Key scandal testimonies

As churches all over the country yesterday held vigils to pray for an end to the corruption and sex scandals bedeviling the Church of Greece, two key suspects are scheduled to testify today in connection with the trial-fixing allegations that opened a Pandora’s box of lurid claims regarding senior judges and churchmen. The first, Iakovos Yiossakis – a priest in detention pending trial for antiquities theft – was allegedly the eminence grise at the center of the ring, while the second, Court of First Instance President Evangelos Kaloussis, is suspected of having sexually exploited a series of immigrant women and to have banked vast sums that cannot be legitimately accounted for. The ongoing investigation into a series of judges and prosecutors suspected of corruption has already led to the opening of Kaloussis’s accounts in Greece which, according to judicial sources, point to the judge having received a large number of bribes.
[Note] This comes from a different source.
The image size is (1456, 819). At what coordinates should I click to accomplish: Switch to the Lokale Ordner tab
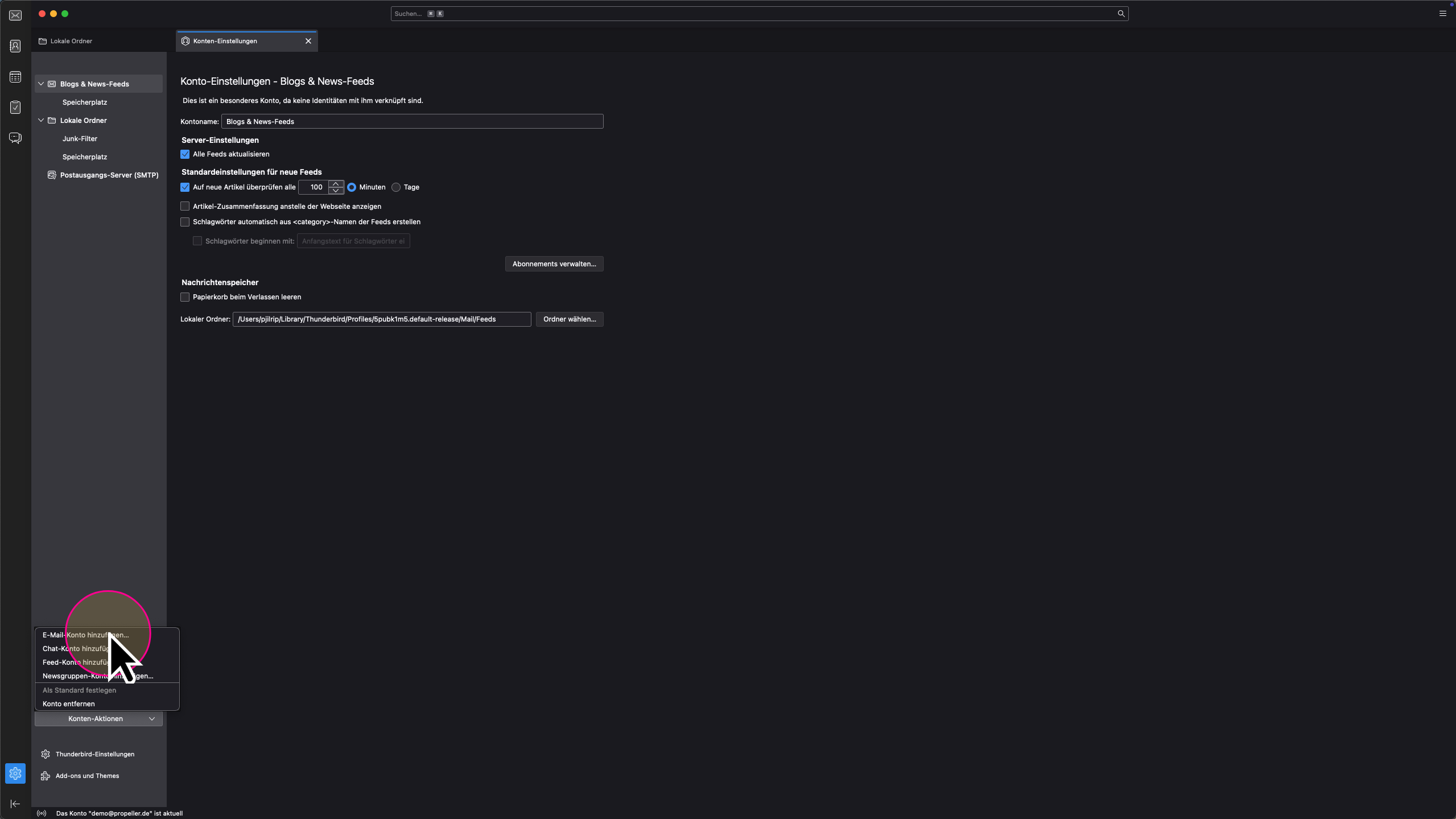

Kaloussis is also understood to have been implicated in further wrongdoing yesterday, during the testimony of yacht-rental entrepreneur Sotiris Kritikos, on one of whose yachts the judge has been photographed with another disgraced member of the judiciary, Constantina Bourboulia – sacked for her handling of a major stock-manipulation probe. Supreme Court deputy prosecutor Giorgos Sanidas has established, according to sources close to the investigation, that both Kaloussis and Bourboulia handled two serious cases – fuel smuggling and double manslaughter during a petrol station explosion – in which Kritikos was in the dock. In both instances, the businessman appears to have been treated with surprising leniency. Kaloussis is expected to face criminal charges later this week. Meanwhile, yesterday an Athens prosecutor brought misdemeanor charges against fugitive drug dealer Apostolos Vavilis – who has been linked with Archbishop Christodoulos in another aspect of the scandal – for forging documents identifying himself as a monk and renting an Athens flat under a false identity. Ahead of yesterday’s vigils, the Church of Greece, which has pledged to uproot corruption in its ranks, issued a circular accusing unnamed enemies of «trying to marginalize the Church, which is the spiritual mother and the covenant of our people.»